Management of 3rd and 4th Metacarpal Fractures
Most metacarpal fractures can be managed non-operatively with appropriate reduction and functional splinting, which allows for better maintenance of fracture reduction, early return to activities, and maintenance of functional motion throughout treatment. 1, 2
Initial Assessment and Imaging
- Standard radiographs (anteroposterior, lateral, and oblique views) are essential for diagnosis and assessment of fracture pattern, displacement, angulation, and rotation 3
- CT without IV contrast may be considered when initial radiographs are equivocal but clinical suspicion remains high 3
- MRI is usually not indicated during acute metacarpal fractures unless there is concern for associated soft tissue injuries 3
Treatment Algorithm
Non-operative Management (First-line for most cases)
Indications for non-operative treatment:
- Stable fractures
- Minimal displacement (<10 degrees angulation)
- No rotation
- No significant shortening
Non-operative treatment options:
Functional hand-based splinting (preferred):
Alternative: Ulnar gutter splint/cast:
- May be used for more unstable fractures
- Typically maintained for 3-4 weeks
- Results in slower functional recovery compared to functional taping 4
Operative Management
Indications for surgical intervention:
- Unstable fractures
- Significant angulation (>30° for 4th and 5th metacarpals, >10° for 2nd and 3rd metacarpals)
- Rotational deformity
- Significant shortening (>5mm)
- Multiple fractures
- Open fractures
Surgical options (in order of preference):
Closed reduction and percutaneous K-wire fixation:
- Associated with less post-operative pain
- Better range of motion (89.7° vs 80° for other methods)

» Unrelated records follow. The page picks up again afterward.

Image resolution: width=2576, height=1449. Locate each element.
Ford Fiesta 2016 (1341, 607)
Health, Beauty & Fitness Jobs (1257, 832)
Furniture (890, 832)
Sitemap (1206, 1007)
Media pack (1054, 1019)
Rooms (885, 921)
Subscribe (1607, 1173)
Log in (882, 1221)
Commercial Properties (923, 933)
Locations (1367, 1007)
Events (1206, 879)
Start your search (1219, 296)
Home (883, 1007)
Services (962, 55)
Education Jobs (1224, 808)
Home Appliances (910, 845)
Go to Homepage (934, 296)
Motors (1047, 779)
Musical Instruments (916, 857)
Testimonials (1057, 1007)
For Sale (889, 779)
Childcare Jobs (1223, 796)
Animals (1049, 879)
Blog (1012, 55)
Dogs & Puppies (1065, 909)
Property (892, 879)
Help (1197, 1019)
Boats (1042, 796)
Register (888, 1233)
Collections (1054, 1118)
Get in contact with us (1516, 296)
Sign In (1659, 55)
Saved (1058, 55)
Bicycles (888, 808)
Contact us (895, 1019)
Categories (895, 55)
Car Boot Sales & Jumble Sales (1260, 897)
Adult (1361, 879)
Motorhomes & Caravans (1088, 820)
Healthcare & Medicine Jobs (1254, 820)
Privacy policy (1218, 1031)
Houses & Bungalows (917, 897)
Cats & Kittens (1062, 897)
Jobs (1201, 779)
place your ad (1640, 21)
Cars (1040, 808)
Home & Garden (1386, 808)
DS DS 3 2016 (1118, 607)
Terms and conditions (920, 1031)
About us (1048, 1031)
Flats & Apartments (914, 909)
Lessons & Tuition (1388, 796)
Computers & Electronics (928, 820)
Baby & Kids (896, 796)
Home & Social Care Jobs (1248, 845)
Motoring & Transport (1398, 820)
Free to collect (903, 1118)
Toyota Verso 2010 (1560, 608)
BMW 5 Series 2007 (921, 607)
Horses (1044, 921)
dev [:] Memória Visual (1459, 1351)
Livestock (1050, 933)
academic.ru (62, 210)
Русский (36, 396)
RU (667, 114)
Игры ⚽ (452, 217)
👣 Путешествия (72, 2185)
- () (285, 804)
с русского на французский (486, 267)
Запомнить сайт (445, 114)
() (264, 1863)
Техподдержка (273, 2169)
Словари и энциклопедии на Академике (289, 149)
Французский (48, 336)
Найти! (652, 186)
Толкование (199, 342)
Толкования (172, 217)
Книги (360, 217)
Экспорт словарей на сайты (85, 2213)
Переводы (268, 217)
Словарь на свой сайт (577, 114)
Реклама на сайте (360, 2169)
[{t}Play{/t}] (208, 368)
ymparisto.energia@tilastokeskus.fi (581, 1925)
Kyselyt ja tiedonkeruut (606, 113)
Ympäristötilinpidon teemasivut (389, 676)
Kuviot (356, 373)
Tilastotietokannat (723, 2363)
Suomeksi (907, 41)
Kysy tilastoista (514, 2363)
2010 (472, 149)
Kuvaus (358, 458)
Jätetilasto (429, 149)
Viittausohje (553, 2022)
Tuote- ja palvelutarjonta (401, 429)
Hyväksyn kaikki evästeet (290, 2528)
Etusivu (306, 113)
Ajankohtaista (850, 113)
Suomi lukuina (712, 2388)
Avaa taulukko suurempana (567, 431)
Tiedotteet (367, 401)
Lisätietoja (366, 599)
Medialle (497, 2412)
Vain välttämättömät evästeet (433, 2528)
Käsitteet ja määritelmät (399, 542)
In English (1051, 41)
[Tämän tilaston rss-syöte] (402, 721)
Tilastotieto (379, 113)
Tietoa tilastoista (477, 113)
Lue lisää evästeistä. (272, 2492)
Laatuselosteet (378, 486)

- Better grip strength (94% of normal vs 80-82% for other methods) 5
- Preferred for most metacarpal fractures requiring fixation
Open reduction and internal fixation (ORIF):
- With screws or plates
- Consider for comminuted fractures or those with significant displacement
- Associated with more post-operative pain and potentially more stiffness 5
Rehabilitation Protocol
Early finger motion:
- Essential to prevent edema and stiffness
- Should begin immediately after splinting/surgery 6
After splint/cast removal (3-4 weeks):
- Begin weaning from the brace
- Implement home exercise program focusing on active and passive range of motion exercises 6
Home exercise program:
- As effective as supervised therapy for uncomplicated metacarpal fractures
- Should include active motion exercises to prevent stiffness and promote full recovery 6
Follow-up
- Schedule follow-up with new x-rays at 3 months to assess healing 6
- Monitor for complications:
- Joint stiffness
- Malunion
- Chronic pain
- Post-traumatic arthritis
Special Considerations
- Pain management: NSAIDs are recommended for pain and inflammation control 6
- Smoking cessation: Advised as it increases nonunion rates and leads to inferior clinical outcomes 6
- Diabetic patients: Require close monitoring of skin to prevent pressure points and breakdown 6
Potential Complications
- Stiffness (most common)
- Malunion
- Nonunion (rare)
- Rotational deformity
- Post-traumatic arthritis
The evidence strongly supports that functional splinting with early mobilization provides better outcomes than rigid immobilization for most metacarpal fractures 2, 4. When surgical intervention is required, K-wire fixation appears to offer superior functional outcomes compared to screws or plates 5.